-- BEGIN DATASET EXCERPTS --

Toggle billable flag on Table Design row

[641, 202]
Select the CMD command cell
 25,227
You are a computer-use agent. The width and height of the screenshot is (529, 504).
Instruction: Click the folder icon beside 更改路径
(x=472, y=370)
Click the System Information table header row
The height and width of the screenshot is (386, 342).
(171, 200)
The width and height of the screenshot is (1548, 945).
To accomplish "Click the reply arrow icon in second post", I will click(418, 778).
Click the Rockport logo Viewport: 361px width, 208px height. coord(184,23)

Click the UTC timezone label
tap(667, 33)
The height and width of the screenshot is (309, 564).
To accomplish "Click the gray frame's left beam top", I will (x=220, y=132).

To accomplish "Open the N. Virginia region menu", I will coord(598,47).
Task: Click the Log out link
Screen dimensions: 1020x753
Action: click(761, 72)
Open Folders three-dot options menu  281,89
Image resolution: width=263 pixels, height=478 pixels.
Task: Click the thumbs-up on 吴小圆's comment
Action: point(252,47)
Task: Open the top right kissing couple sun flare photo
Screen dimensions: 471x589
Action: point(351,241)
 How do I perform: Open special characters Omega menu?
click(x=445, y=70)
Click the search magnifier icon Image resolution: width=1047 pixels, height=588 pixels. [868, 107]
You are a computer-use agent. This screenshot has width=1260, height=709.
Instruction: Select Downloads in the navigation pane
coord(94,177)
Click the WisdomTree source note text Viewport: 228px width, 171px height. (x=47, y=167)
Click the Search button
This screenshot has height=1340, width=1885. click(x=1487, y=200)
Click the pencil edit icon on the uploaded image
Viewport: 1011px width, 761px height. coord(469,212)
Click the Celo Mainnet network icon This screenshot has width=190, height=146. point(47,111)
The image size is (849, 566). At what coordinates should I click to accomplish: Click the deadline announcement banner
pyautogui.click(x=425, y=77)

-- END DATASET EXCERPTS --

WRITTEN REQUEST: Rewrite all of the entries above, replacing "Screen dimensions" with "Screen size" wherever it occurs and leaving everything else unchanged.

OUTPUT BELOW:
Toggle billable flag on Table Design row

[641, 202]
Select the CMD command cell
 25,227
You are a computer-use agent. The width and height of the screenshot is (529, 504).
Instruction: Click the folder icon beside 更改路径
(x=472, y=370)
Click the System Information table header row
The height and width of the screenshot is (386, 342).
(171, 200)
The width and height of the screenshot is (1548, 945).
To accomplish "Click the reply arrow icon in second post", I will click(418, 778).
Click the Rockport logo Viewport: 361px width, 208px height. coord(184,23)

Click the UTC timezone label
tap(667, 33)
The height and width of the screenshot is (309, 564).
To accomplish "Click the gray frame's left beam top", I will (x=220, y=132).

To accomplish "Open the N. Virginia region menu", I will coord(598,47).
Task: Click the Log out link
Screen size: 1020x753
Action: click(761, 72)
Open Folders three-dot options menu  281,89
Image resolution: width=263 pixels, height=478 pixels.
Task: Click the thumbs-up on 吴小圆's comment
Action: point(252,47)
Task: Open the top right kissing couple sun flare photo
Screen size: 471x589
Action: point(351,241)
 How do I perform: Open special characters Omega menu?
click(x=445, y=70)
Click the search magnifier icon Image resolution: width=1047 pixels, height=588 pixels. [868, 107]
You are a computer-use agent. This screenshot has width=1260, height=709.
Instruction: Select Downloads in the navigation pane
coord(94,177)
Click the WisdomTree source note text Viewport: 228px width, 171px height. (x=47, y=167)
Click the Search button
This screenshot has height=1340, width=1885. click(x=1487, y=200)
Click the pencil edit icon on the uploaded image
Viewport: 1011px width, 761px height. coord(469,212)
Click the Celo Mainnet network icon This screenshot has width=190, height=146. point(47,111)
The image size is (849, 566). At what coordinates should I click to accomplish: Click the deadline announcement banner
pyautogui.click(x=425, y=77)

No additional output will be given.